Shaping the Future of 3D: Insights from the ELLIS Workshop on 3D Vision and Graphics 2025

The members of the ELLIS Program ‘Learning for Graphics and Vision’ hosted a workshop on March 20-21 on 3D Vision and Graphics at the Tübingen AI Center in Tübingen, Germany. This event brought together leading researchers of the field to discuss the rapidly evolving capabilities of image and video generative models and their implications for 3D understanding.
Gerard Pons-Moll, ELLIS Scholar, Co-Director of the ELLIS Program Learning for Graphics and Vision, and one of the event’s organisers, emphasised the growing relevance of video and image generative models in both research and industry. “Impressive multiview and video synthesis is achieved without explicit 3D representations,” he noted. “This trend raises important questions about the future role of explicit 3D models.”
Generative models are increasingly capable of producing realistic images and videos from minimal inputs, without relying on hand-crafted 3D representations. As in language modeling, large-scale data and compute are beginning to replace explicitly designed models. However, this shift sparked valuable discussion on the enduring relevance of explicit 3D representations. Participants highlighted their efficiency, lower data demands, built-in 3D coherence, and reduced computational footprint.
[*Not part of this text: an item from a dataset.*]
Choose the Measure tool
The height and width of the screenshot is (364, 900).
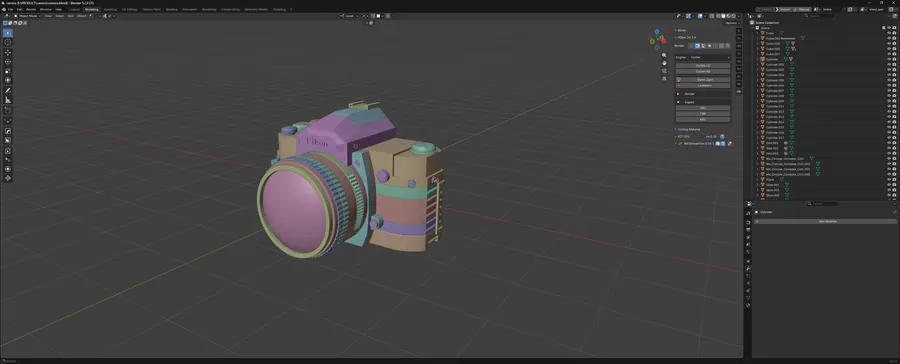tap(7, 100)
In this context, explicit models were seen as a promising long-term foundation for building robust, controllable, and interpretable 3D world models.
The talks also explored how to harness the power of image and video foundation models to extract 3D information and ensure multiview consistency - key drivers of innovation in 3D vision and graphics.
Andrea Tagliasacchi (Simon Fraser University, Google) presented his work on Monte-carlo Neural Rendering, offering insights into probabilistic approaches for rendering complex scenes.
Andreas Geiger (University of Tübingen, ELLIS Fellow and member of the Machine Learning and Computer Vision program) discussed feed-forward fast Gaussian Splatting based representations.
Federico Tombari (Technical University of Munich, Google) shared advances in cubemap synthesis frameworks for efficient 3D scene generation.
Vincent Lepetit (Ecole des Ponts ParisTech) introduced a novel method that uses decision trees, inspired by AlphaGo, to prune object detection candidates, improving accuracy and efficiency.
Gerard Pons-Moll (University of Tübingen), alongside the other speakers, examined the strengths and trade-offs of different 3D representations, including NeRF-based methods, Gaussian Splatting, and hybrid models, and discussed the potential of feedforward networks to directly predict 3D scenes and layouts from images and scans.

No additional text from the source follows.